Provided data START
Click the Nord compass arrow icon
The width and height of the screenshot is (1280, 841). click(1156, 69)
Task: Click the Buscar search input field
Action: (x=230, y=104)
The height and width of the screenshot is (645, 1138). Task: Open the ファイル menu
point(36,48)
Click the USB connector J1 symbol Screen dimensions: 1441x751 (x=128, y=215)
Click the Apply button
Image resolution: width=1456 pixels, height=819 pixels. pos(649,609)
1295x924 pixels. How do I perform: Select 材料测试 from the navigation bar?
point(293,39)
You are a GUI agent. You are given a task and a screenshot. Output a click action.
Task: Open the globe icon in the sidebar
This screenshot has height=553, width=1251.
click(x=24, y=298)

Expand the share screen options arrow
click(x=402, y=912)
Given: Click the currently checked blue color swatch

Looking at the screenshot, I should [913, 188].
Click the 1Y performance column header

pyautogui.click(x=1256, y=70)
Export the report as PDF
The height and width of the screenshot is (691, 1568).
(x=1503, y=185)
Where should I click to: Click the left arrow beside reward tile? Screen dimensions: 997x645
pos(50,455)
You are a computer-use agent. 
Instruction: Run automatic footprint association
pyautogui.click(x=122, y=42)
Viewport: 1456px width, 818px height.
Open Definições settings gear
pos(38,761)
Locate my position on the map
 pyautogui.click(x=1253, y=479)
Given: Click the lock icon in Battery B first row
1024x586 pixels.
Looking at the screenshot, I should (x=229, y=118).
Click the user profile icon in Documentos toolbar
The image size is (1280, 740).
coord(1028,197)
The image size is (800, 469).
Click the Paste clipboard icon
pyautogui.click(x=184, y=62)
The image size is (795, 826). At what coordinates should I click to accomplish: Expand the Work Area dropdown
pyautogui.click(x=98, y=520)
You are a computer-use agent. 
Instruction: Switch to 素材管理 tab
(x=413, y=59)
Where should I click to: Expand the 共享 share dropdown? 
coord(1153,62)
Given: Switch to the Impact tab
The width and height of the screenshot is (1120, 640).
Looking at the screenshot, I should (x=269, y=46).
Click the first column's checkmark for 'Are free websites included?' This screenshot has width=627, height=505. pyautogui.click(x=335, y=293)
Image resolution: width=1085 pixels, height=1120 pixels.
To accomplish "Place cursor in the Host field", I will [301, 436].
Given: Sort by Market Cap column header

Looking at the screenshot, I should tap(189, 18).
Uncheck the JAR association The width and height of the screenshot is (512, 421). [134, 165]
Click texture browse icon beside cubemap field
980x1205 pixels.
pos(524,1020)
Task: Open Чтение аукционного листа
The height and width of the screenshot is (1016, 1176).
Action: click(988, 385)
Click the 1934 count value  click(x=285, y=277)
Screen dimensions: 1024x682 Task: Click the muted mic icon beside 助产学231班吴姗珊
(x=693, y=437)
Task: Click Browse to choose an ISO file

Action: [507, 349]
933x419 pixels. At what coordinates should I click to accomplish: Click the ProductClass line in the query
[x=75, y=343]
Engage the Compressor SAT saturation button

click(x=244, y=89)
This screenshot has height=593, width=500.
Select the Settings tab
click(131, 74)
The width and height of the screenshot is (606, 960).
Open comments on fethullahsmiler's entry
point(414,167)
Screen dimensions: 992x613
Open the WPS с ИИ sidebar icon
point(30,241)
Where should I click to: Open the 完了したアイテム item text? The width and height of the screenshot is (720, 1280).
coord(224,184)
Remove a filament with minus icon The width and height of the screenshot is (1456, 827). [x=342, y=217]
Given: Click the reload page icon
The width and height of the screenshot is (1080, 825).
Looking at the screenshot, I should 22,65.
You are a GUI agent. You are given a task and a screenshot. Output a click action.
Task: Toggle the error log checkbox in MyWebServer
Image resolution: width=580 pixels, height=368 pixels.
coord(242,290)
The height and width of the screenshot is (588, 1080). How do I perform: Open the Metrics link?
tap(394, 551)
Provided data END
Instructions to follow. Among the entries above, the line containing "This screenshot has height=593, width=500.", the line containing "Screen dimensions: 992x613", and all lines between them are to be restated word for word; nothing else belongs in the reply.

Completed exercise.
This screenshot has height=593, width=500.
Select the Settings tab
click(131, 74)
The width and height of the screenshot is (606, 960).
Open comments on fethullahsmiler's entry
point(414,167)
Screen dimensions: 992x613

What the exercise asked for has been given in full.